The Community and Social Benefit Accountancy

Dear Colleagues

I was recently asked what is Community Centric Sustainable Development (CCSD) by an Internet network friend. He was concerned that these are fashionable words, with perhaps little meaning. This was my response.
Dear Friend (name supressed)

Good question.

As you are well aware "Community Centric" has become fashionable, together with a lot of other phrases like "Bottom of the Pyramid" ... and ideas like microcredit, social business, corporate social reponsibility, sustainability ... and so on.

I watched a community in West Africa get transformed by a small FAO project years ago ... a small amount of money that created value that was "priceless". I tried to write this up under the theme "The dynamic of development" in the late 1980s, and though the essay, went nowhere, the idea has stayed with me.

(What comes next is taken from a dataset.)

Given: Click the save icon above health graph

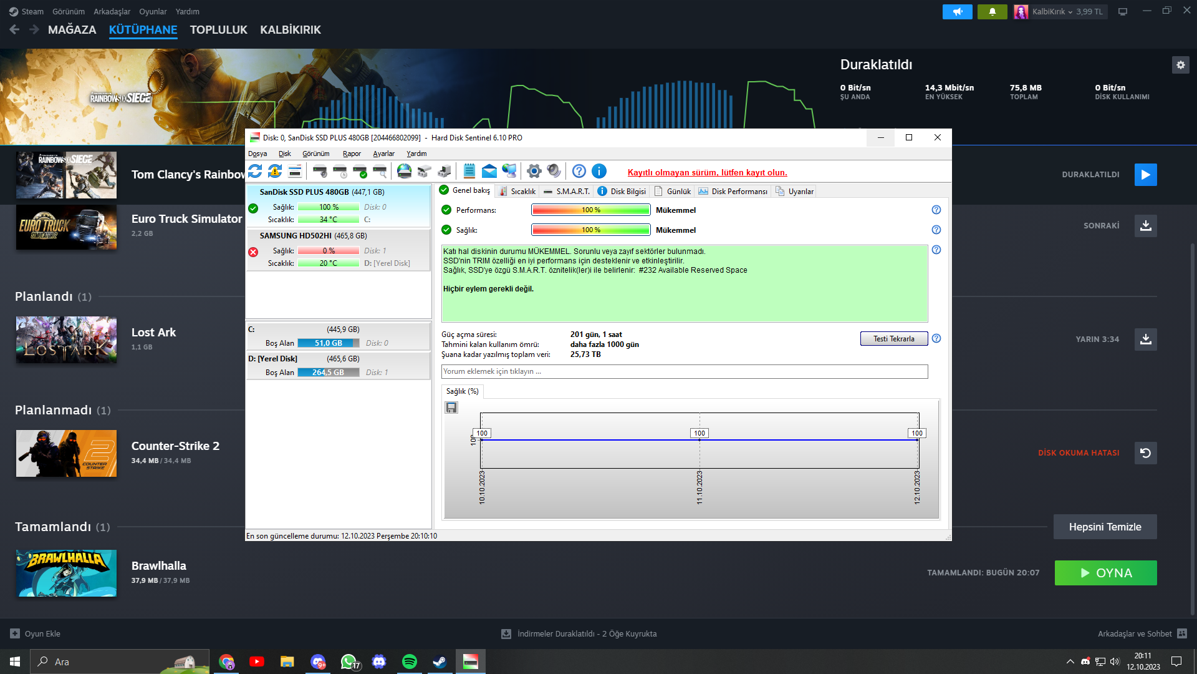Looking at the screenshot, I should [451, 408].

I saw other variants around the world in Africa, Latin America, South and Central Asia ... and then a few years back now, an Indian colleague reminded me that it was only a community centric approach to development that would ever be sustainable ... development starts with the community, and the actors are located in concentric circles around the community center.

But he went on that talking about community centric is not enough ... there has to be understanding and commitment to the community ... something that only comes over time and with the building of trust.

My contribution to modern community centric sustainable development (CCSD) with Tr-Ac-Net is the development of a framework for social benefit accountancy that builds on regular GAAP accounting but does not stop at the limits of the entity but reaches out into society at large ... or perhaps, better put, it is public accounting that helps provide data that helps to hold the GAAP accounting organization accountable for its performance from a societal perspective.

The community is central to this framework ... because it is the community that either benefits or is damaged by profit oriented investment, trade and operations.

This is a big subject ... but I hope you get a flavor of where this is going.

All the best, and thanks

Peter Burgess
This does not tell the whole story, but I hope it opens the door to dialog.

What seems to becoming clear is that there is a lot of discussion about what things are called. I would argue that there is a huge need to have data about what things are ... and when there are data about what things are, then it becomes quite clear what they can be called. A wolf is a wolf, even when it is in sheep's clothing.